THE Fair Work Commission has upheld the decision of Mt Arthur Coal to issue a final warning to an employee who refused to provide a third drug and alcohol test sample, and also backed the employer’s right to retain and test the employee’s DNA.

The case tests the parameters a company has to challenge the validity of samples through further testing and supports employers taking steps to use DNA testing to ensure urine samples are genuine and not from other people or animals.


Background

In February last year, the employee participated in a random drug and alcohol test in which the sample provided was deemed to be higher than the allowable temperature range.

Given the man’s body temperature was 36.4 degrees and the sample provided was 38 degrees, he was directed to provide a second sample the same night.

The employee provided the second sample and it was found to be the same temperature as the first and clear of drugs, but the tester gave evidence he did not hear the flow of urine into the cup and thought the contents were adulterated.

A few hours later a third urine sample was sought ‘for cause’. The man was escorted back to the clinic but became annoyed when he reached for his bag and was told he was not allowed to touch it.

He asked to go outside for a cigarette and became agitated when this was not permitted and refused to provide the third sample.

A witness stated the man had said he understood employees were only required to undertake two tests and called for a union representative.

“I have provided you with two samples and I have signed your chain of custody. There is no requirement that I provide a third sample and I’m not going to,” the man said.

The man was stood down for refusing to undertake a third sample the same night and did not return to work until April last year.

He was issued a final warning after a company investigation including DNA testing of the third sample taken three months later revealed if was from a different person to the first sample, and that this breached the drug and alcohol policy.

The man applied to the FWC concerning his final written warning after attempts to conciliate the dispute were unsuccessful.

Commissioner Tony Saunders heard the arbitration which was centred on:

• whether the man had breached the company’s drug and alcohol procedure by initially refusing the third drug test;
• whether it was unreasonable for the man to receive a final written warning and require him to meet with the mine’s Employee Assistance Program provider; and,
• whether the drug testing had been reasonable and or in accordance with the mine’s policies and procedures.

It was determined the drug and alcohol testing was not unreasonable and met Mt Arthur’s policies and procedures.


Man smoked a joint and swapped sample with son’s urine:

Commissioner Saunders accepted the claim from Mt Arthur Coal’s general manager that the man admitted to supplying his son’s urine because he had smoked a joint the day prior.

Commissioner Saunders rejected the worker’s argument that the employer didn’t have the right to ask him for a third sample, finding nothing in its policies and procedures stopped it from conducting a ‘for cause’ test if it believed a person was under the influence of drugs.

He said the right to require workers to undergo drug and alcohol testing at any time supported the policy’s purpose of dissuading workers from attending the mine while under the influence of substances, and of protecting other workers.

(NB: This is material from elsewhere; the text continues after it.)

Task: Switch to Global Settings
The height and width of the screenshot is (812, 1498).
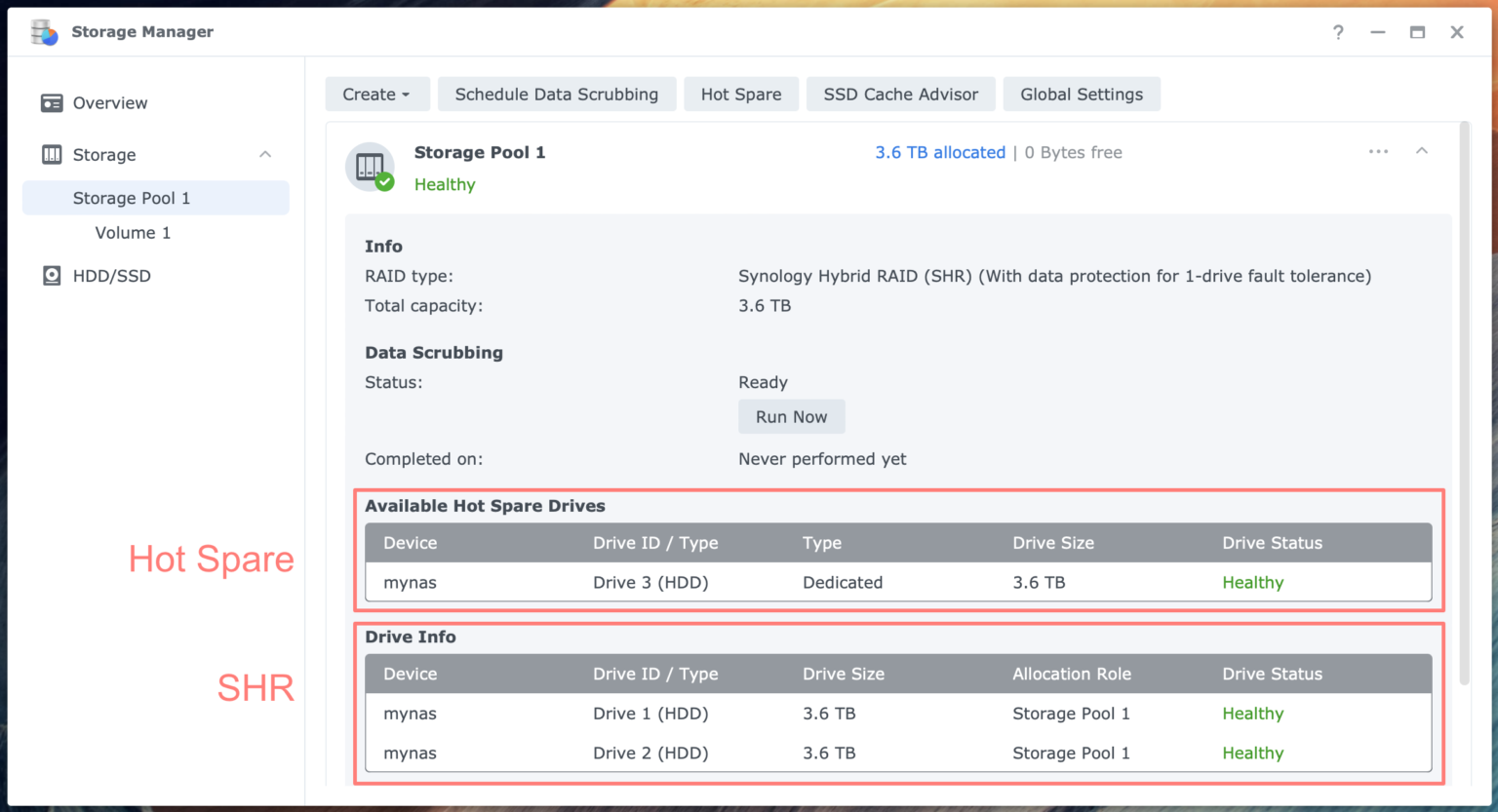Action: tap(1082, 94)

He also found that while the tester failed to follow proper testing procedures for the first two samples – by allowing the worker to leave the clinic before completing the ‘chain of custody’ forms – this didn’t give the worker the right to not undergo the ‘for cause’ test.

Commissioner Saunders found the employer was entitled to treat the worker ‘as though he had recorded a confirmed positive result’, and rejected the worker’s claim that the employer unreasonably requested he meet with a psychologist through its EAP provider.

He upheld the general manager’s claim about the worker’s admission, and found the final warning was reasonable.


Consent forms extend to DNA tests

The Commission heard that an April 2016 DNA test of a new urine sample provided by the worker showed the new sample didn’t match his February samples.

It rejected the worker’s claim that Mt Arthur did not have the right to retain and test his DNA because it was only permitted to test for drugs specified in a consent form.

Commissioner Saunders found the worker’s contention would mean that employers wouldn’t be able to take steps detect if workers were providing urine from other people or animals.

He found the ‘confirmation testing’ and ‘subsequent analysis’ workers consented to at the commencement of the testing process were broad enough to include DNA testing and analyses.

Karl Muller v Mt Arthur Coal Pty Limited T/A Mt Arthur Coal (C2016/1813) 9 February 2017


Implications for employers

This decision upholds a number of important employer rights when it comes to drug and alcohol testing and the subsequent management of suspicious samples, including:

• It confirms that employers can ask for a third urine sample if not in breach of the workplace’s policies and procedures;
• It demonstrates that even if an employer has made an error in procedure, this does not remove its right to ask for further urine samples;
• The decision also confirms that drug test consent forms related to urine testing may also permit a company to retain and test an employee’s DNA; and
• That the ‘confirmation testing’ and ‘subsequent analysis’ agreements signed by an employee prior to testing means a company can carry out DNA testing and analyses from the samples.

The ruling also confirms it is acceptable for employers to issue a final warning to employees who decline to provide a urine sample for confirmation purposes, even when they have already provided earlier samples for testing, especially when it is suspected that samples have been adulterated.